Swedish lawyer, chess player and official (1899–1973)

Bror Axel Folke Per Rogard (6 July 1899 – 11 June 1973) was a Swedish lawyer, chess official, player and arbiter.

He was born in Stockholm, with the surname Rosengren, and qualified as a lawyer with that name. After a family member was charged with burglary, he changed his name to Rogard and severed all connections with his family.

Rogard was vice-president of the World Chess Federation (FIDE), from 1947 to 1949, then succeeded Alexander Rueb as president, a post he held until succeeded by Max Euwe in 1970. He was also chairman of the Swedish Chess Federation from 1947 to 1964. Rogard was granted the International Arbiter title by FIDE in 1951. He could speak five languages.

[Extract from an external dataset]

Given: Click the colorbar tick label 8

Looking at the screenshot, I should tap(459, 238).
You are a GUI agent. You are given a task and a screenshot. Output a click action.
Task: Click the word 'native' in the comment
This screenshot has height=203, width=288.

During his senior leadership terms with FIDE, and with the Swedish federation, he was able to arrange for many high-profile chess events to be hosted in Sweden. Four Interzonal tournaments—Saltsjobaden 1948 (won by GM David Bronstein), Stockholm 1952 (won by GM Alexander Kotov), Gothenburg 1955 (won by GM Paul Keres), and Stockholm 1962 (won by GM and future World Champion Bobby Fischer) -- were all held in Sweden. The 1956 Student Chess Olympiad was held in Uppsala and won by the USSR. The 1969 World Junior Chess Championship was held in Stockholm and won by future World Champion Anatoly Karpov. The 1968 Candidates' match between Grandmasters Boris Spassky and Bent Larsen was held in Malmö, and won by Spassky. Gothenburg also hosted the FIDE Congress of 1955.

Major achievements for FIDE were many:
- Formalization of International Grandmaster and International Master titles, in 1950;
- Assuming control of the World Championship process, setting up Zones covering the chess world, together with Interzonal and Candidates tournaments on a regular three-year cycle, starting in 1948 with the World Championship Tournament to determine a new champion after holder Alexander Alekhine died in 1946;
- Re-establishing the Chess Olympiads, on a two-year cycle, starting in 1950, after an 11-year gap from the previous event in 1939;
- Establishment of the new World Junior Chess Championship, for players 20 years and younger, in 1951, on a two-year cycle, which was changed to an annual event in the early 1970s;
- Introduction of an International Rating System, in 1970.

Another enormous success toward the finish of Rogard's presidency was the first Russia (USSR) vs Rest of the World match, staged on ten boards in Belgrade, April 1970.

During Rogard's time of involvement with Swedish chess, Stockholm hosted the 1937 Chess Olympiad, won by the United States.

Rogard played chess at third category level.

He was married four times: first to Greta Santessen (1898-1999) from 1921 to 1934, they had a daughter Monica (born 1923); then to Gueye Rolf (1902-1973) until 1944; then to Viveca Lindfors (1920-1995) from 1944 to 1948, they had a daughter Lena Tabori (born 1944); last married to Ella Johansson (1920-2006) from 1965.